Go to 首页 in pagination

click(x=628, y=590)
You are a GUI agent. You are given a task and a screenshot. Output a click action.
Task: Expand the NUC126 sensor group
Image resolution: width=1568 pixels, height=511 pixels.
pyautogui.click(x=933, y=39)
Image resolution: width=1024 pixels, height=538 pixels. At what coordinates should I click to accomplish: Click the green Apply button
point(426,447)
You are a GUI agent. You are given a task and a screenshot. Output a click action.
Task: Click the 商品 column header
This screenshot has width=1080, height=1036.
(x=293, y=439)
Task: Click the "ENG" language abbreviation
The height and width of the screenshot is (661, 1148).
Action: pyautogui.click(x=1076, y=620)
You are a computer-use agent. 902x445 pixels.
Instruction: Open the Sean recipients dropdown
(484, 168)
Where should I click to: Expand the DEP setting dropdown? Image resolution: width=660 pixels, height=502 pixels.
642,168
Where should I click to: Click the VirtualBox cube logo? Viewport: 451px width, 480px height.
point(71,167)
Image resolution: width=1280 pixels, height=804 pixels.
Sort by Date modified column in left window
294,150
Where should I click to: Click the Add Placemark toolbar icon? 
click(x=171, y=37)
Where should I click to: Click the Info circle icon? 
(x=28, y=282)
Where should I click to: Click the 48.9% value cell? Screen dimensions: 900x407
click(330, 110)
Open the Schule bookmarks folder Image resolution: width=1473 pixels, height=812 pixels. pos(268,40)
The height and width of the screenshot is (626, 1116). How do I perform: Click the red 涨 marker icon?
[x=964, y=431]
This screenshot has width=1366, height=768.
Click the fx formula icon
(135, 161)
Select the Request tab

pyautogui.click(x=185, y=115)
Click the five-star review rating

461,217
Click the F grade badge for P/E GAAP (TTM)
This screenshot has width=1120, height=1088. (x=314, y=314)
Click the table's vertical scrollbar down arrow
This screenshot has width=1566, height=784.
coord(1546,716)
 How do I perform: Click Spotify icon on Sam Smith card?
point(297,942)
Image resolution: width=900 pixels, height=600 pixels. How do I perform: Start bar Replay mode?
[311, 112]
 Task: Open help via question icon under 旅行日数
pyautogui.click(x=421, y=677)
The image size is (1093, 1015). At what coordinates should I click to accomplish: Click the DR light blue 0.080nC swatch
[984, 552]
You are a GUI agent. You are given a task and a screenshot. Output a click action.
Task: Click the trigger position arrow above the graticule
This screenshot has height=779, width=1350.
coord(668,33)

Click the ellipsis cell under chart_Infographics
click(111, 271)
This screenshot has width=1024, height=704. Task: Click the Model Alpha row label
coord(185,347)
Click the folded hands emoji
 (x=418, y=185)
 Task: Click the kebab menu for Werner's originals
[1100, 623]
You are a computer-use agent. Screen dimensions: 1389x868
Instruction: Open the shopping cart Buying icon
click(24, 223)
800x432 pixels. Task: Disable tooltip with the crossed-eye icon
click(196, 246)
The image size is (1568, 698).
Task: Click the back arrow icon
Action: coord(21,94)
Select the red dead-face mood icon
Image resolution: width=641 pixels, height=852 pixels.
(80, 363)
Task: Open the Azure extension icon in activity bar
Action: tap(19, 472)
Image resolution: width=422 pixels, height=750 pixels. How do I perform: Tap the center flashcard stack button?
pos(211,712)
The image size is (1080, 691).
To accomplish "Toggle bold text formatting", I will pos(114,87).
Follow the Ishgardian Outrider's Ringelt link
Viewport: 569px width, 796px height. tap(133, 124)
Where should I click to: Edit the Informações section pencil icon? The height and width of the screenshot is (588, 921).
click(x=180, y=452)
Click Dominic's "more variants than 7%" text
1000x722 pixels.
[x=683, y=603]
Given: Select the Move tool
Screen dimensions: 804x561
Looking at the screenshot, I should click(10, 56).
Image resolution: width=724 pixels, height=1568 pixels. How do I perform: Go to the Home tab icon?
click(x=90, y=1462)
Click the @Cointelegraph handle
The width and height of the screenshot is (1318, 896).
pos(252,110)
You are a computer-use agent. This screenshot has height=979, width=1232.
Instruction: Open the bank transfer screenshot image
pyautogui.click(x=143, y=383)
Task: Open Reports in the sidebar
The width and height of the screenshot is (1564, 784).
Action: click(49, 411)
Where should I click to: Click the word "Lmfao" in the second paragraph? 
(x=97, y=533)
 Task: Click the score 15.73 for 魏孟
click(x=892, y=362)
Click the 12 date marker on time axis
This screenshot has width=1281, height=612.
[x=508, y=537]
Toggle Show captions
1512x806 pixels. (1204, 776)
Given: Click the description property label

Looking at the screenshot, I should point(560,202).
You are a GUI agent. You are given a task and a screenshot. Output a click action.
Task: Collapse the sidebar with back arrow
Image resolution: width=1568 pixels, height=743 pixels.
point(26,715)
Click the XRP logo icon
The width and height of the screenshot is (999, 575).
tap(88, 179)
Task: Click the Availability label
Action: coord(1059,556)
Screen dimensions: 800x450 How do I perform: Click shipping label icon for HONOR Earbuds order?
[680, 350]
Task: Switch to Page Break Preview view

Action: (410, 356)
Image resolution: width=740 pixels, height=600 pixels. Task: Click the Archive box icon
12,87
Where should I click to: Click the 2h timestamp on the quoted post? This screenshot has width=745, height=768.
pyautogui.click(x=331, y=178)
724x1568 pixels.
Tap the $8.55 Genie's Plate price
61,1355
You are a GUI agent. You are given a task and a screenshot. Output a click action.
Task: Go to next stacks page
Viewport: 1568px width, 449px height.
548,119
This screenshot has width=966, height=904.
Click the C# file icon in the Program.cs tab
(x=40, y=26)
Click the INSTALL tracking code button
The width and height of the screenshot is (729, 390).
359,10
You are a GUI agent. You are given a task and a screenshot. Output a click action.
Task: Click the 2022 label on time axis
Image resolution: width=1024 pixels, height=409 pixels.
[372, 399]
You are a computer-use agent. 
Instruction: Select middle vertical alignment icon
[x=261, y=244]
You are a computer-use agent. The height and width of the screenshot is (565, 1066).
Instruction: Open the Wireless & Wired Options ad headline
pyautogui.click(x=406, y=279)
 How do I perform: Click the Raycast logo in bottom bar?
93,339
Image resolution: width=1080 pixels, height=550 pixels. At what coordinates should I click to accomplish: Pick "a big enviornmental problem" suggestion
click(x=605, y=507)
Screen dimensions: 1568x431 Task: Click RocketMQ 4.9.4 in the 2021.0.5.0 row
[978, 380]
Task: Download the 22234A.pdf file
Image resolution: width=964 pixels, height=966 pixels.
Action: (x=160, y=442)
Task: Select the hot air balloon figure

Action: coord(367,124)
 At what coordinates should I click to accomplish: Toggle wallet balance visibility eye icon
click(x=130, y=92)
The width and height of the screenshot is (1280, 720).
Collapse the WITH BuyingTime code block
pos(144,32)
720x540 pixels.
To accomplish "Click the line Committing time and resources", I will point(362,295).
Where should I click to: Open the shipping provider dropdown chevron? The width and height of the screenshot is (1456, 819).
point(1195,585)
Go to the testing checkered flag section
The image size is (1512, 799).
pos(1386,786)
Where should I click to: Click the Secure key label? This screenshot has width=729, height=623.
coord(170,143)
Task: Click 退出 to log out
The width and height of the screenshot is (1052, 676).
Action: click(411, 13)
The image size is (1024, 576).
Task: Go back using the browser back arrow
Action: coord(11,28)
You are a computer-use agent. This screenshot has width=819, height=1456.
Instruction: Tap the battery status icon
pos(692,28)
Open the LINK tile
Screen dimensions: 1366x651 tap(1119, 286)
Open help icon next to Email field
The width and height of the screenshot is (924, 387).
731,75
◆ ◆ ◆ ◆ ◆
[Problem]: Note each line of the material holding "will" and copy it out.

[Result]:
To accomplish "Toggle bold text formatting", I will pos(114,87).
To accomplish "Click the line Committing time and resources", I will point(362,295).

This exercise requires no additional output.